Sulla biopsia liquida è intervenuto Stefano Indraccolo, Dirigente medico e Responsabile dell’Unità Operativa UOSD Oncologia di base sperimentale e traslazionale, Istituto Oncologico Veneto IRCCS: “La biopsia liquida è una metodica di recente introduzione nella pratica medica che sta contribuendo a migliorare la diagnostica molecolare che è alla base dell’oncologia di precisione. Si tratta di un insieme di test genetici che vengono eseguiti su di un campione di sangue venoso nel quale si ricercano alterazioni molecolari utili per la prescrizione di farmaci target. La biopsia liquida utilizza tecnologie ad elevatissima sensibilità per rilevare tracce genetiche rilasciate dai tumori nel plasma, il cosiddetto ctDNA (circulating tumor DNA). La biopsia liquida è stata finora utilizzata in ambito clinico routinario nella diagnostica molecolare dei tumori polmonari e si ricorre a tale procedura in tutti i casi nei quali il campione di tessuto ottenuto mediante la biopsia tradizionale non sia adeguato per condurre le indagini molecolari richieste per impostare al meglio la terapia. È tuttavia probabile che nei prossimi anni l’impiego clinico della biopsia liquida vada ben oltre i limiti attuali. Stanno infatti emergendo dagli studi clinici in corso sempre crescenti indicazioni che questo tipo di indagine possa essere utilizzato per il monitoraggio della cosiddetta “malattia minima residua”, ad esempio dopo un intervento chirurgico, consentendo il riconoscimento di residui altrimenti “invisibili” di cancro, e possa pertanto essere utilizzata come biomarcatore dinamico tumorale al fine di indirizzare al meglio il trattamento post-chirurgico dei pazienti oncologici”.
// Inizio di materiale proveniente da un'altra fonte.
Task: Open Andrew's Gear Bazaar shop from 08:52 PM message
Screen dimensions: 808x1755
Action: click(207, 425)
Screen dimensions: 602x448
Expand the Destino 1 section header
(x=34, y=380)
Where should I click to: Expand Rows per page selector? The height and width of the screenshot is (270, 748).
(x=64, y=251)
“Le terapie a bersaglio molecolare hanno significativamente migliorato la prognosi dei pazienti oncologici avvicinando sempre più la terapia medica delle neoplasie al concetto di oncologia di precisione. L’ottimizzazione delle tecniche di diagnostica molecolare si è rivelata essenziale per l’identificazione dei pazienti in grado di beneficiare di determinati farmaci innovativi” ha spiegato Giulia Pasello, Ricercatrice Universitaria in Oncologia, Università degli studi di Padova; UOC oncologia 2 Istituto Oncologico Veneto. “In particolare, il sequenziamento di nuova generazione ha consentito la determinazione di più biomarcatori predittivi con maggiore sensibilità rispetto a metodiche più tradizionali, consentendo pertanto di profilare il paziente oncologico in modo completo sin dalla diagnosi. La prevalenza sempre maggiore dei pazienti oncologici e il costo dei farmaci innovativi sottolineano la necessità di uno strumento per coniugare innovazione a sostenibilità”. Una adeguata selezione dei casi da candidare a caratterizzazione molecolare estesa, la definizione del pannello ideale, e l’identificazione della strategia di accesso al farmaco possono ottimizzare il percorso diagnostico-terapeutico del paziente oncologico”, ha sottolineato Giulia Pasello. “Dati di letteratura infatti dimostrano che sequenziamenti mediante ampi pannelli identificano alterazioni molecolari target di nuovi farmaci in circa il 40% dei casi, e che l’accesso effettivo al farmaco si ottiene nel 25% della casistica iniziale. Il molecular tumor board rappresenta uno strumento con cui ottenere appropriatezza diagnostico-terapeutica e una omogenea ottimizzazione del percorso del paziente oncologico a livello Regionale e, auspicabilmente, a livello nazionale”.